Text for analysis —
Are you taking a good nerve pain modulator like Nortriptyline or amytriptyline? Hydroxizine hydrochloride helps nerves as well. I could not tolerate the brain fog from Gabapentin and Lyrica. I gained a ton of weight as well. I stopped them early on.
The only thing else I can think of that may help are capsicum pain patches. If applied on your buttock close to the area ( but not on epithelial tissue ) the capsicum will redirect the pain signals.
Have you ever been offered 12.5% Ketamine:12.5% saline nasal spray? It might help you however it will sedate you a little. I used it for three years and since having a second surgery last June, I have been able to wean myself off of it this year. I feel for you tremendously. I agree, you must let go of anger. Stay calm.
Just had ketamine yesterday for the first time and I take gabapentin and have gained so much weight from it. 😔it just really stinks. They did the ketamine with the block yesterday and I’m still having less pain but I can feel it slowly coming back. 😢
Please don’t say that. Please you must not give up. Please ok. Judi. I’ll say a rosary for you. Please. I can’t this F//-ing disease sucks. I’m so sorry. Please hang in there. Ok. 😿🤗🙏👍🤝
I know....I wake up late every morning around 10-11a.m. I fall asleep when my body lets me and usually that is around midnight. You need your sleep! HVe you tried Zopiclone?
Thank you. Konagirl. I’m gonna look into the pills zopiclone. Yes my body does the same thing I will dose off in the afternoon for 2-3,hours. That’s what it allows right now. So, thank you. Deb.
If you are prescribed Zopiclone, start with half a pill first. If that does not work then use a whole pill. My doctor told me to never take more than one so I never have. Good luck. I am glad I could be of assistance.
I'm sorry you are going through so much pain. I hope your doctor can relieve your pain permanently. I will be praying for you. I know how it is to be in pain and hurt all the time. I have been doing good for 2 years or more now. Thanks to my Lord and Savior Jesus Christ and my Urogynocologist. I'll be praying for your pain to stop.

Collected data
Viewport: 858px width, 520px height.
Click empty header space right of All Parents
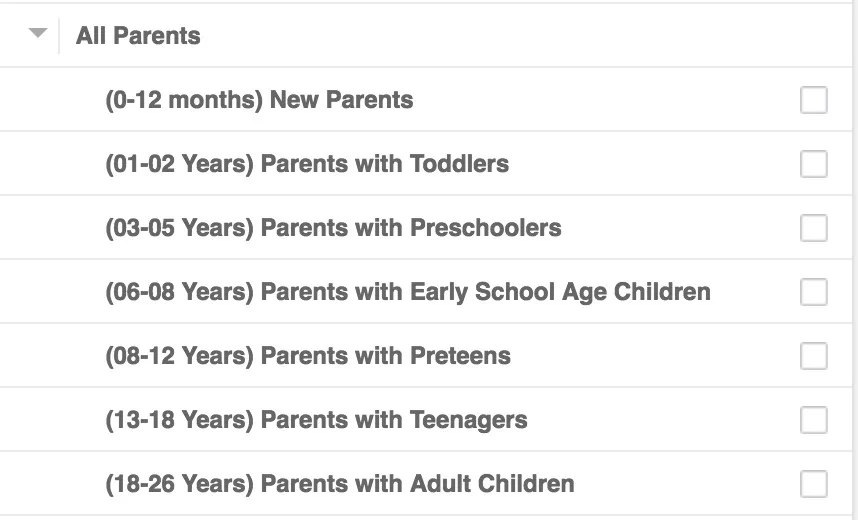(500, 36)
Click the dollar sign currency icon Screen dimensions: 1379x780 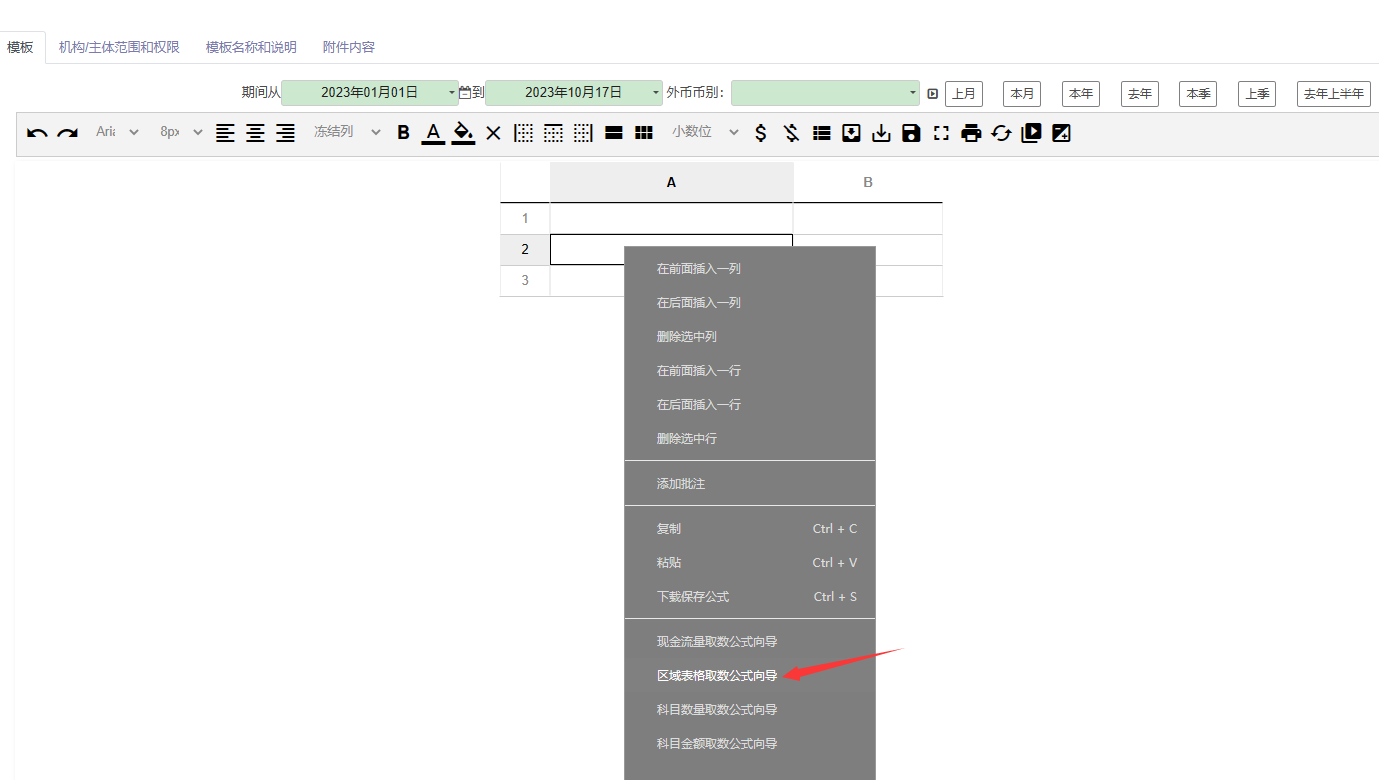coord(761,133)
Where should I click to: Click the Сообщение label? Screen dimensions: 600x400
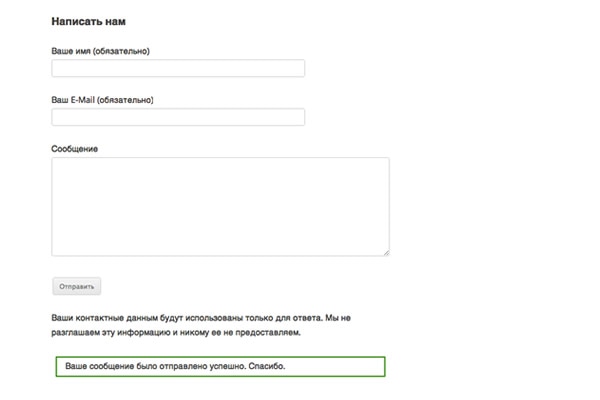pos(75,149)
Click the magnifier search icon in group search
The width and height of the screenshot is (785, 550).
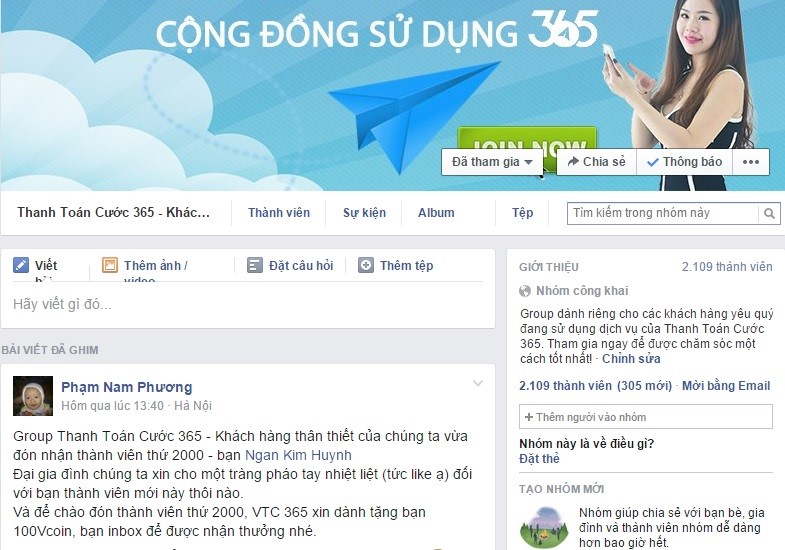pyautogui.click(x=769, y=214)
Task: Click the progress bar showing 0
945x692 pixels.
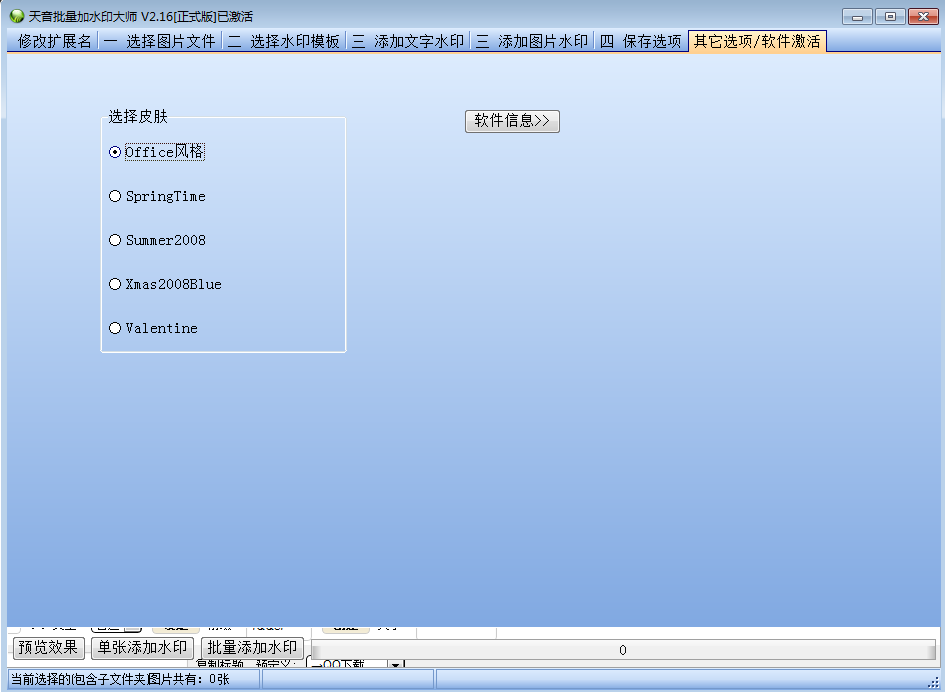Action: (x=622, y=650)
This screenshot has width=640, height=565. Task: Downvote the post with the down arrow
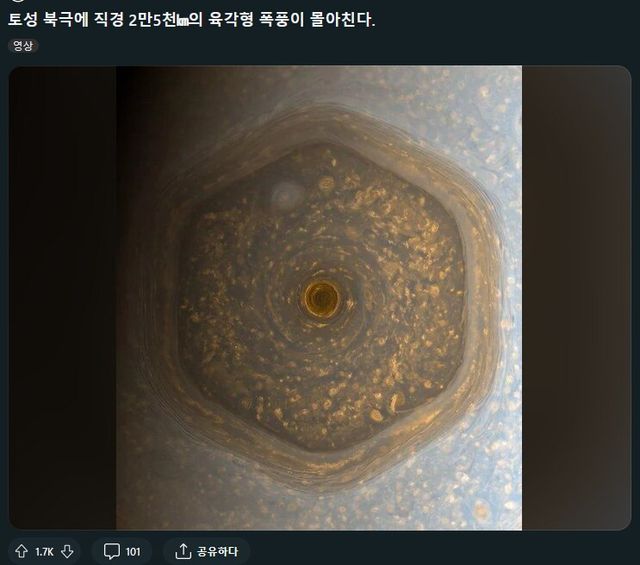67,552
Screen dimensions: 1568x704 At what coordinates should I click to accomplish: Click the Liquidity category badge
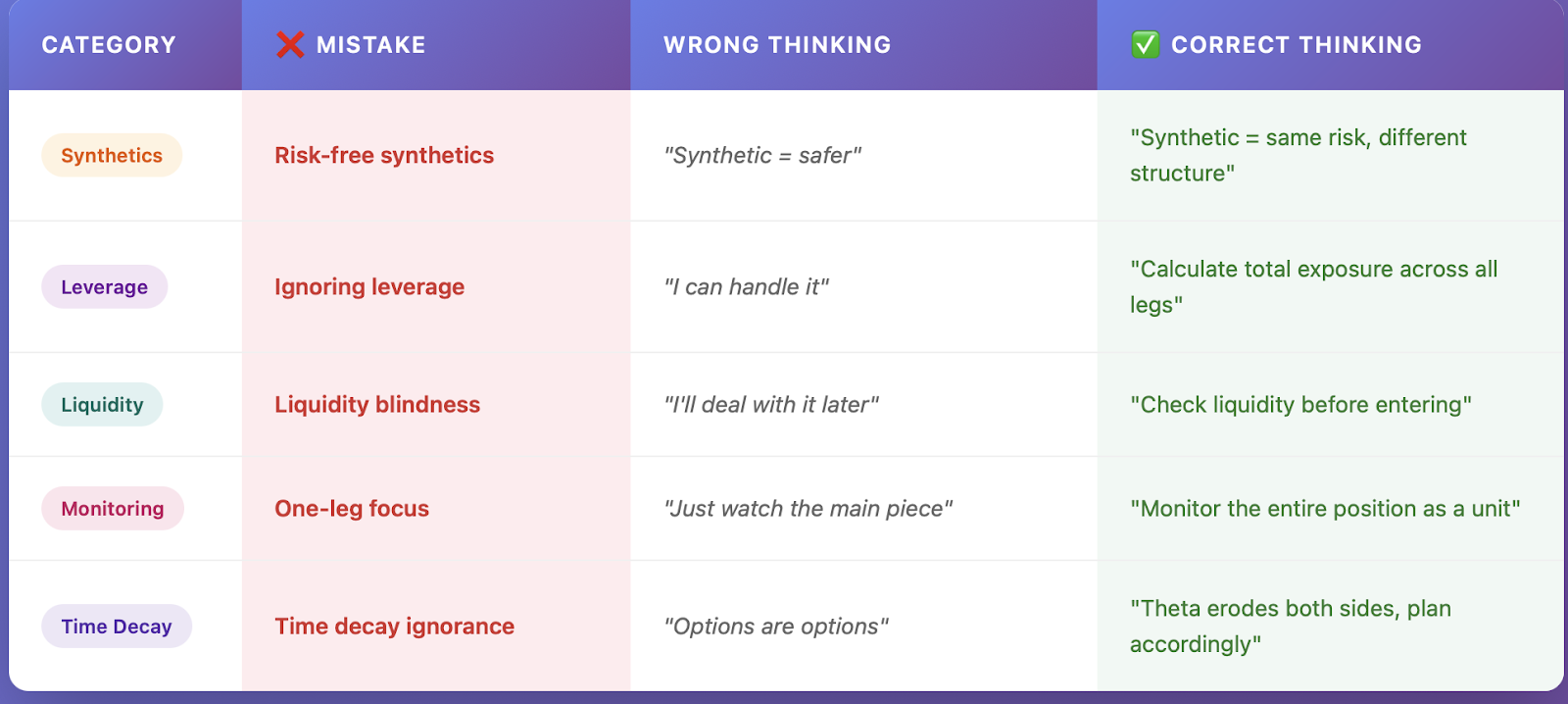[102, 405]
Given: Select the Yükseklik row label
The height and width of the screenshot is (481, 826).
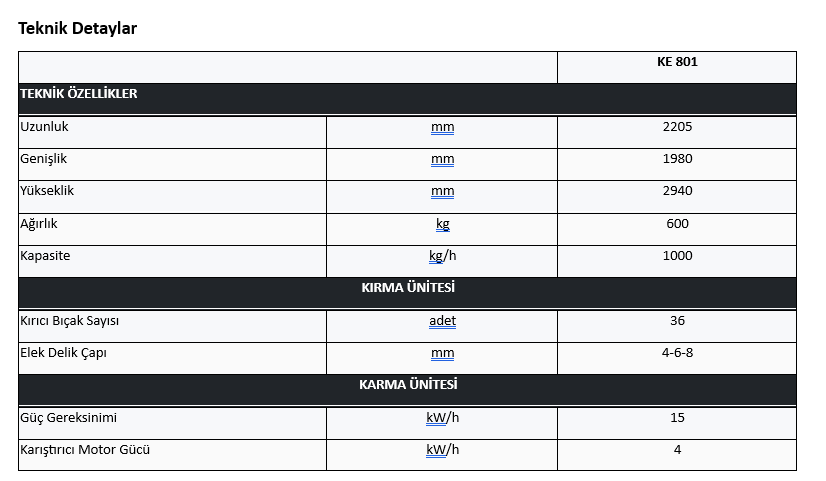Looking at the screenshot, I should (47, 191).
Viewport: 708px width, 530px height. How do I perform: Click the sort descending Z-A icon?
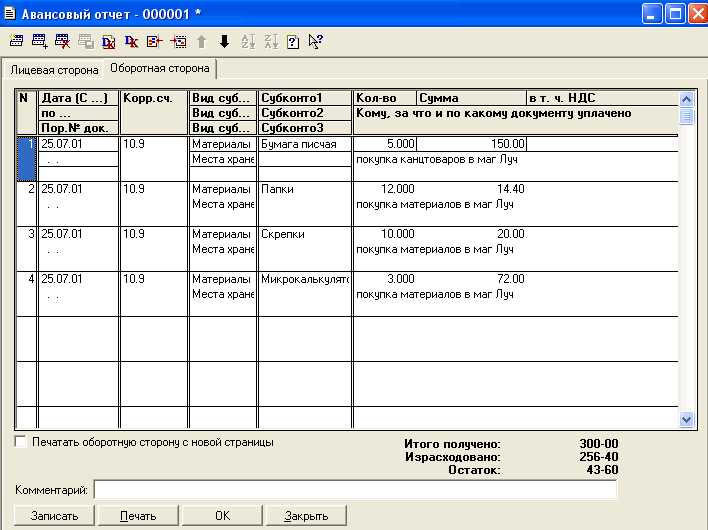(271, 42)
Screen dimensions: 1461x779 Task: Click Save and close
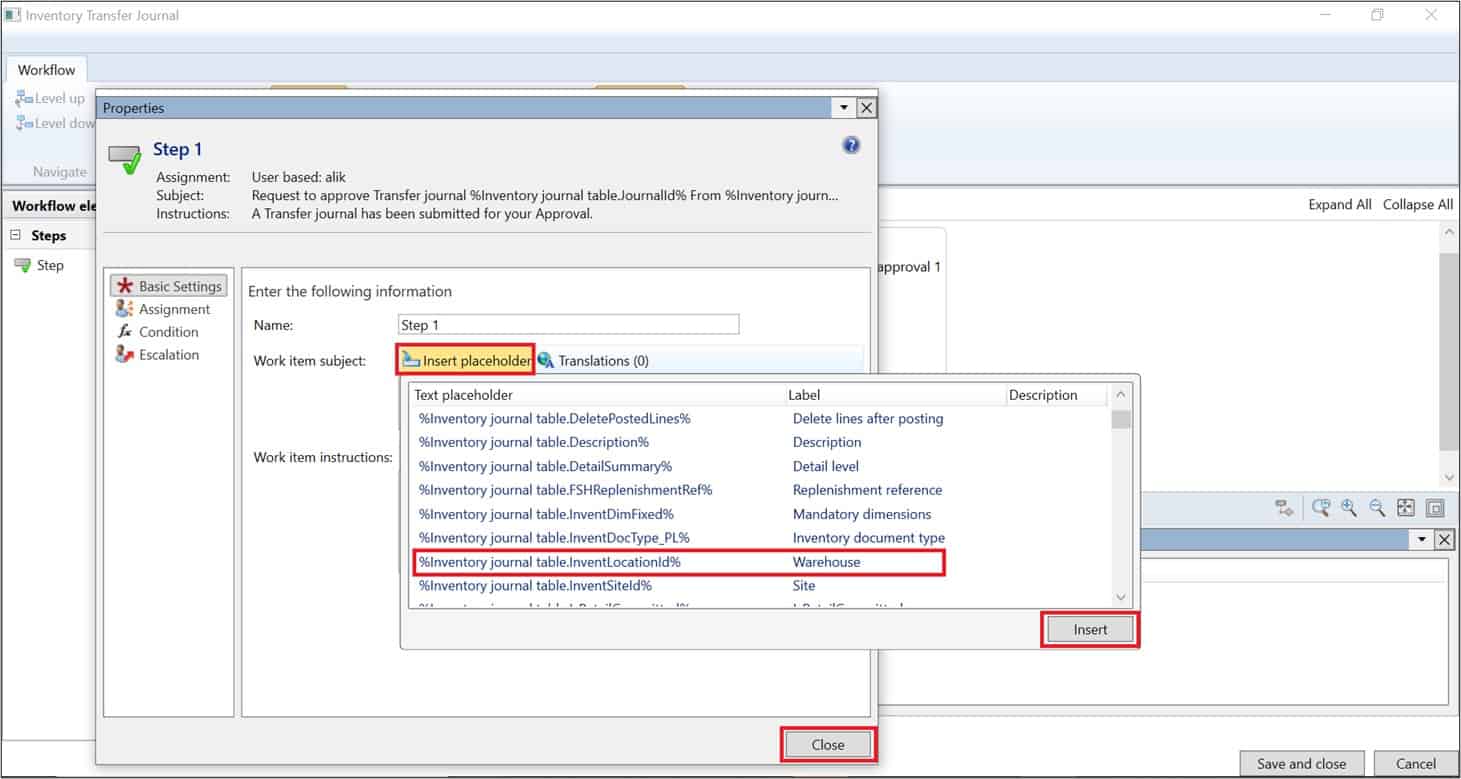click(1301, 763)
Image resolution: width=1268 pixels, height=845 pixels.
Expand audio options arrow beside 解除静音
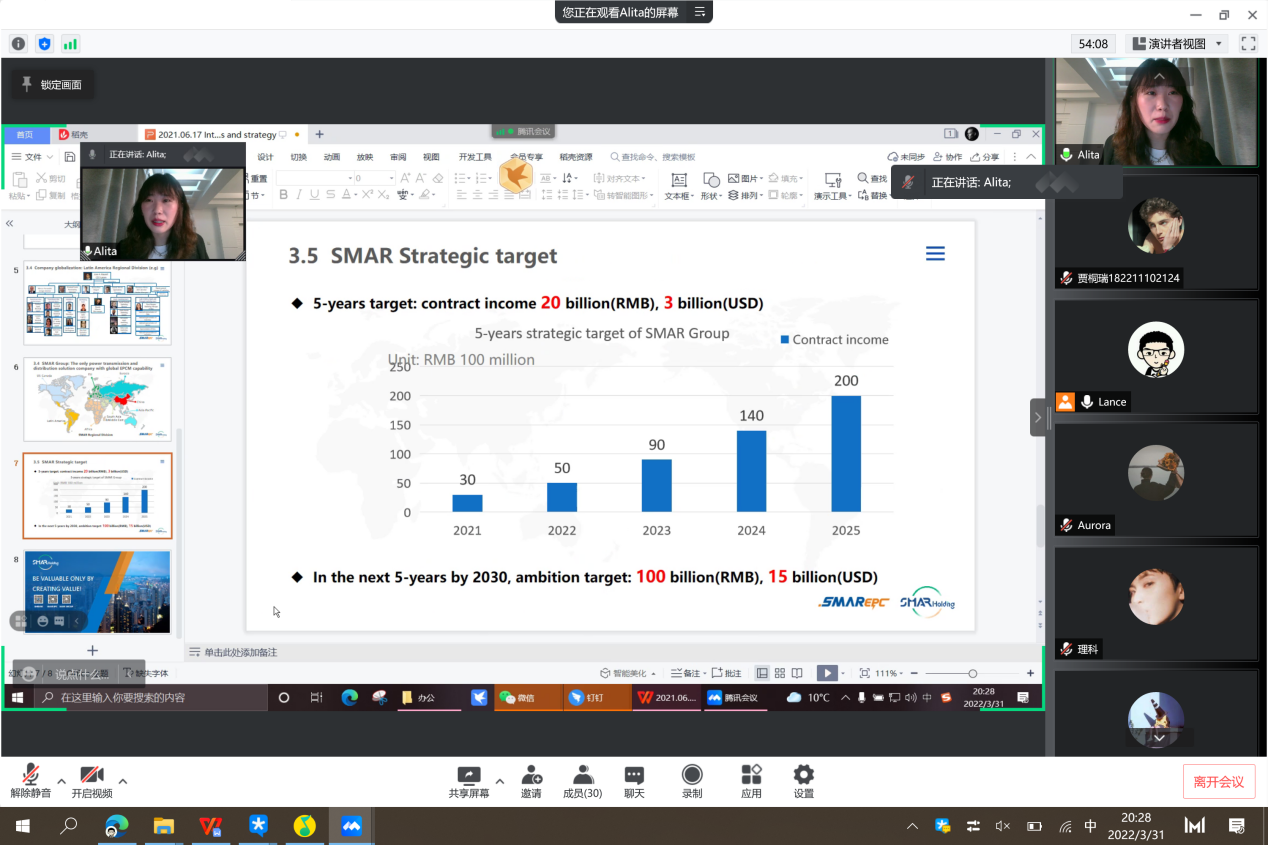coord(61,781)
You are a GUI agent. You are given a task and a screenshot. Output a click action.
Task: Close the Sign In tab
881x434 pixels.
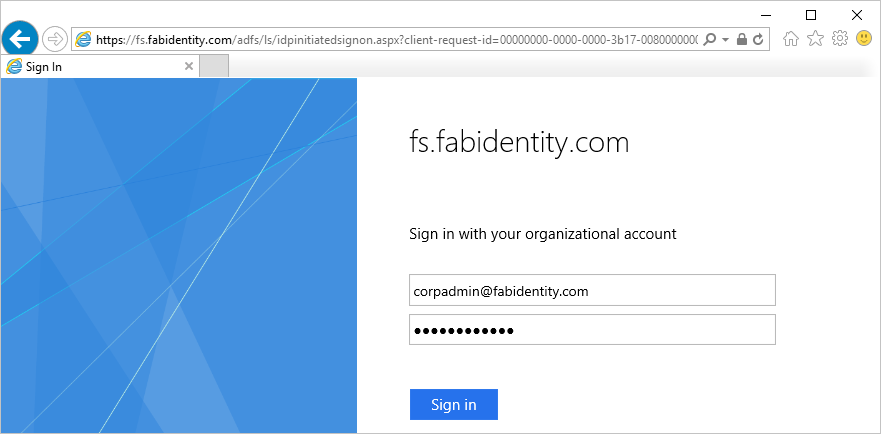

To do —
(a) Based on the forum thread, decide whether each statement agrees with it, and answer yes or no. Quote the words that decide each one.
(i) The writer who mentions Gabapentin and Lyrica also reports weight gain.
(ii) The ketamine nasal spray was used for five years.
(iii) The advice on Zopiclone is to begin with a whole pill.
(b) List every medication the forum thread names, leaving out the capsicum pain patches and naming each one once.
These rows have no connection to the forum thread.

Answers per task —
(a)
(i) Yes: "I gained a ton of weight as well."
(ii) No: "I used it for three years"
(iii) No: "start with half a pill first."

(b)
Nortriptyline
amytriptyline
Hydroxizine hydrochloride
Gabapentin
Lyrica
Ketamine
Zopiclone